Justice Minister Tudorel Toader announced on Wednesday that the bill amending the Criminal Code and the Criminal Procedure Code, in order to set them in line with Constitutional Court (CCR) rulings, has been drawn up and will be sent to Parliament. He reiterated that the bill does not set a threshold for abuse of office but “if the lawmaker will later consider he should impose a threshold, he has the liberty to do so.”
“We have drawn up the bill amending the Criminal Code and the Criminal Procedure Code, in order to set them in line with the Constitutional Court’s rulings. The changes strictly concern setting the Codes in line with Constitutional Court rulings, nothing more, nothing less,” the Justice Minister said, according to news.ro.
Tudorel Toader said that the bill does not include a threshold for abuse of office, but “if the lawmaker will later consider he should impose a threshold, he has the liberty to do so.”
“I’ll release the bill without a threshold (for abuse of office – editor’s note), because the Constitutional Court ruling does not talk about a threshold but about the nature of regulating the obligation. I’ll issue the bill with the Government’s approval and I’ll send it to parliamentary debate. It will go through the Judiciary Committees, then through the plenums of the two Chambers. (…) I’m asking you to accept the idea that I know better the content and the reasons of the Constitutional Court ruling on abuse of office, because I was CCR judge and I know the reasons of the ruling, because I took part in its drafting,” Toader added.
The minister added that amendments are being brought to the Criminal Codes in order to set the legislation in line with the Constitutional Court’s rulings to admit challenges and also with its interpretative rulings, through which the Court eliminates the unconstitutional meaning of the text of law.
“We’ll continue to draft other bills, in order to put the whole legislation in line with Constitutional Court rulings to admit or reject [challenges],” Toader pointed out.
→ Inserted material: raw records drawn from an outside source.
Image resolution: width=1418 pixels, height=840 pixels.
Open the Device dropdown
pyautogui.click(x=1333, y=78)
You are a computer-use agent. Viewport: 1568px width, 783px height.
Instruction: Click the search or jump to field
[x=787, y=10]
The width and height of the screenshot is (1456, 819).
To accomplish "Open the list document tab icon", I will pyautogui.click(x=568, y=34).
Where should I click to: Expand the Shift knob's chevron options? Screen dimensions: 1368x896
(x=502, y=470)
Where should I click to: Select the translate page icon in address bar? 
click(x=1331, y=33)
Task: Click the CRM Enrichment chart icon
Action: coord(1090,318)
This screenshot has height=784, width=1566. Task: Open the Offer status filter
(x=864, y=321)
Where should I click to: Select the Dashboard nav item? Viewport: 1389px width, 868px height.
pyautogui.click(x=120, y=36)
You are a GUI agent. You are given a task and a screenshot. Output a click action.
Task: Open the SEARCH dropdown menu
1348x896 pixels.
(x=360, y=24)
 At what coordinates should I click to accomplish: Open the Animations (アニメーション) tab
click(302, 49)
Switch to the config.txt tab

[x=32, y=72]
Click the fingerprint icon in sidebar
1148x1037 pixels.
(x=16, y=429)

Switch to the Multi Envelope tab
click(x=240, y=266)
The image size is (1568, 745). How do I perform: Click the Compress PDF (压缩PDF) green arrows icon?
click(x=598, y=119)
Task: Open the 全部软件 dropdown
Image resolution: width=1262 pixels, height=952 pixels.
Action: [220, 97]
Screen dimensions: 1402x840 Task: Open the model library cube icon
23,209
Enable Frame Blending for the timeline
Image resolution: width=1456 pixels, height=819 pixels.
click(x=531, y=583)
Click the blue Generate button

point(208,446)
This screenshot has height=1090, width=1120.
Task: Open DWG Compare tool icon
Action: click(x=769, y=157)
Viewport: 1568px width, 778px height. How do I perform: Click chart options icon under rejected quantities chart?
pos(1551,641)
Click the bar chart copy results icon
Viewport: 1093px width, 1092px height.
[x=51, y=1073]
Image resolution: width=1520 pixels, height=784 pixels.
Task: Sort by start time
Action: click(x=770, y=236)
When told that ex-Justice Minister Florin Iordache said he does not expect the ministry’s incumbent leadership to improve the criminal legislation currently in force, considering that the Justice Minister interprets the CCR’s rulings “arbitrarily” and says that there should be no threshold for abuse of office, Tudorel Toader responded: “He has the outlook of looking into the future, I have the chance of looking into his past. (…) When the bill ends up in Parliament, where it will meet Minister Iordache, he can intervene on the text of law, considering he also has experience as lawmaker, because we’re the initiators and they are the decision-makers.”
The Justice Minister also said that, just like he pointed out at the European Parliament, the problem was not government emergency ordinance (OUG) no.13 in itself, but it stipulated a threshold of 200,000 lei.
“I said I’ll not include any threshold, because in the ruling there are considerations that state that the threshold makes the difference between a felony and an infraction. The prosecutor, the judge in the court of first instance and the appeals courts, evaluates the damage. The same guilty act may have different social risk. (…) The judge can concretely establish and look at the lower and upper limit when classifying it, depending on particularities,” Toader pointed out.
The minister reaffirmed that he did not say he does not assume a threshold, but that the objectives of the law is to transpose the Constitutional Court’s rulings.
“Repeating my answer, I didn’t say there shouldn’t be a threshold, but that I won’t stipulate any threshold. I said that if the lawmaker wants to set a threshold, he can do so, because we propose and he decides. (…) I said that we are keeping the bill strictly within the limits of Constitutional Court rulings that haven’t been transposed into criminal law yet,” Tudorel Toader added.
Asked what changes are being brought to the Criminal Codes, Tudorel Toader said that they were all ascertained after a tally was made of CCR rulings issued but not transposed.
The Justice Minister said that the changes include changes to Article 5 of the Criminal Code, which concerns the enforcement of the more favourable criminal law, to Article 159, Paragraph 3 on the reconciliation of the parties, but also to the Criminal Procedure Code, in the sense of clarifying the situation in which a person who was arrested before can be placed under pre-trial arrest again.